**Diario de una verdad enterrada**
Todos los días, sin falta, la perra llegaba al cementerio.
Sin correa, sin collar, como si conociera el camino de memoria. Los visitantes ya estaban acostumbrados a verla: una esbelta pastor belga, con las orejas alerta y ojos que parecían entenderlo todo.
En otra vida, había sido perra policía, compañera inseparable del agente Javier Morales. Juntos habían vivido años de persecuciones, arrestos y entrenamientos interminables. Para ella, Javier no era solo su dueño, era su compañero, el hombre con quien compartía peligros, fatigas y victorias.
Hacía un año que Javier había fallecido en una operación. El funeral había sido multitudinario, lleno de honores. Desde entonces, la perra acudía a su tumba sin falta. Cavaba un pequeño hoyo frente a la lápida, se acurrucaba dentro y enterraba el hocico en la tierra, como si aún pudiera percibir un rastro que el tiempo había casi borrado.

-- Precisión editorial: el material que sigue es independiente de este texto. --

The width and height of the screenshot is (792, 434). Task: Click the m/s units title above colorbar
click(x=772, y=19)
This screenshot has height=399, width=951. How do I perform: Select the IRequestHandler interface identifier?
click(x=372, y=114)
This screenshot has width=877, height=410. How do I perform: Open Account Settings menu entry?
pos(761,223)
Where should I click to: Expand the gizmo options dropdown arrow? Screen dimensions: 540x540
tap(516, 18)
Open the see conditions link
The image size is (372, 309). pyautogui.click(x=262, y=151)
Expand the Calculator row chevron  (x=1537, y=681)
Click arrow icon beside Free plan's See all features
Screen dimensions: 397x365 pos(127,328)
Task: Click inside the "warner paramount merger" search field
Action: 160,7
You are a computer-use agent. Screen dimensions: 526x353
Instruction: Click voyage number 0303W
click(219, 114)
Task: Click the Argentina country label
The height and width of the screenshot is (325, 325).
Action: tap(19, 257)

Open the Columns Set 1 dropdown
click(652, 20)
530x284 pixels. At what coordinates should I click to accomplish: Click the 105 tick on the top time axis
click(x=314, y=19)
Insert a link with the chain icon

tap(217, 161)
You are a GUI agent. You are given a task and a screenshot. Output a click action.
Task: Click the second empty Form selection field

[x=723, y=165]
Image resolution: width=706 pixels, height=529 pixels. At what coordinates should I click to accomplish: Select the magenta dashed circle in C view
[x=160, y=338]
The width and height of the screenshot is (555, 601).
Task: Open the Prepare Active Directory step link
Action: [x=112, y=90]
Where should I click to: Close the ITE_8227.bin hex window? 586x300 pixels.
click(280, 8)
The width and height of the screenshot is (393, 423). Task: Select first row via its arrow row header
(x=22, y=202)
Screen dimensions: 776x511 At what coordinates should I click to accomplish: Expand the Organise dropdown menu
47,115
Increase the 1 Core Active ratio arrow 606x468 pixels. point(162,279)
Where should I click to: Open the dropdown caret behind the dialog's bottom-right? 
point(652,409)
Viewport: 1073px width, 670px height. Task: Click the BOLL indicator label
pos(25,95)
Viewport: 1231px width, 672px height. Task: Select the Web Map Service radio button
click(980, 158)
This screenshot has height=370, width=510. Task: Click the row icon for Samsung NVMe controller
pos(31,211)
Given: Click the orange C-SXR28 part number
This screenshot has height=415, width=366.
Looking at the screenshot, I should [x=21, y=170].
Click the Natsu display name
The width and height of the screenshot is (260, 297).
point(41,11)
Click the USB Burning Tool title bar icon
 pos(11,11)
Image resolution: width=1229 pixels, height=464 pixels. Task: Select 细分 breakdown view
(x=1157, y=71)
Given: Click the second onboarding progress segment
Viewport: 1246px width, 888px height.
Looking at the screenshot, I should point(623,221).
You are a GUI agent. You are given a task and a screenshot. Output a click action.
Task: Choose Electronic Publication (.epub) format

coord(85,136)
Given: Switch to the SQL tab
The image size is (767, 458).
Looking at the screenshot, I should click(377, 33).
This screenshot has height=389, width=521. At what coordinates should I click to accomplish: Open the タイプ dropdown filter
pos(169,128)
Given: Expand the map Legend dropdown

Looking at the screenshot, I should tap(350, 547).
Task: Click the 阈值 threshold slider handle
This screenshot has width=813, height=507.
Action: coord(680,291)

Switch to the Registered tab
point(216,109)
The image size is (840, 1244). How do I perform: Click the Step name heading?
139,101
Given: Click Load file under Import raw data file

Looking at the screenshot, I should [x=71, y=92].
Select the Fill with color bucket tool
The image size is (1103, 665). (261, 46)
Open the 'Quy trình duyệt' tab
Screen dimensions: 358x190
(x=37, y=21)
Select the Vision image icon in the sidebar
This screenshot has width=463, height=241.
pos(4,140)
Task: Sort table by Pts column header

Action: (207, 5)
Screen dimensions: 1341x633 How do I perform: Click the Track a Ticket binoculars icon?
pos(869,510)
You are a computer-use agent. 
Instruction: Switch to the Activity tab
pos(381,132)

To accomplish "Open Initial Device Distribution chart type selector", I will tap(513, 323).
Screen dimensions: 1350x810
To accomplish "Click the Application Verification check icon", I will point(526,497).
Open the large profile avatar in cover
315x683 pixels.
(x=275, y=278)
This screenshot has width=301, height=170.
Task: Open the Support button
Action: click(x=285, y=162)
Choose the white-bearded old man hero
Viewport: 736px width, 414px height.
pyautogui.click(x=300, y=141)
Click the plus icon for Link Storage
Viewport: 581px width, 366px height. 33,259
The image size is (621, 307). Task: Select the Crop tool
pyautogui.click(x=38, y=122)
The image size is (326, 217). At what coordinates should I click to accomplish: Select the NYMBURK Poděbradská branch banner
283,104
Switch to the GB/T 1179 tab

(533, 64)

Algunas personas intentaron llevársela: voluntarios, vecinos compasivos, incluso antiguos compañeros de Javier. Pero ella siempre escapaba y regresaba. A veces se quedaba sentada, otras dormitaba o aullaba en voz baja, pero nunca se iba.
Todos pensaban que era el dolor de la pérdida. «Busca a su dueño», decían, «quiere alcanzarlo». Hasta que un día apareció un hombre en el cementerio, un antiguo colega de Javier. Él conocía a esa perra y sabía una cosa: si cavaba, era por algo. Observó con atención y notó que no excavaba justo bajo la lápida, sino un poco al lado.
Al día siguiente volvió con una pala. El vigilante intentó detenerlo, pero él solo dijo: «Si me equivoco, lo taparé todo otra vez».
La tierra cedía con demasiada facilidad para ser una tumba antigua. A los treinta minutos de cavar, asomó un trozo de tela. Al desenterrarla, todos se quedaron paralizados: dentro yacía el cuerpo de un hombre, sin ataúd, vestido de civil. Las manos y el rostro estaban atados, y en el cuello había marcas de una soga.
La policía llegó rápido. Descubrieron que el muerto era un testigo clave en un caso de Javier. Alguien, tras la muerte del agente, había usado su funeral para ocultar un crimen, confiando en que nadie lo descubriría.
Nadie excepto la perra. Una vez más, hizo lo que mejor sabía: encontrar la verdad.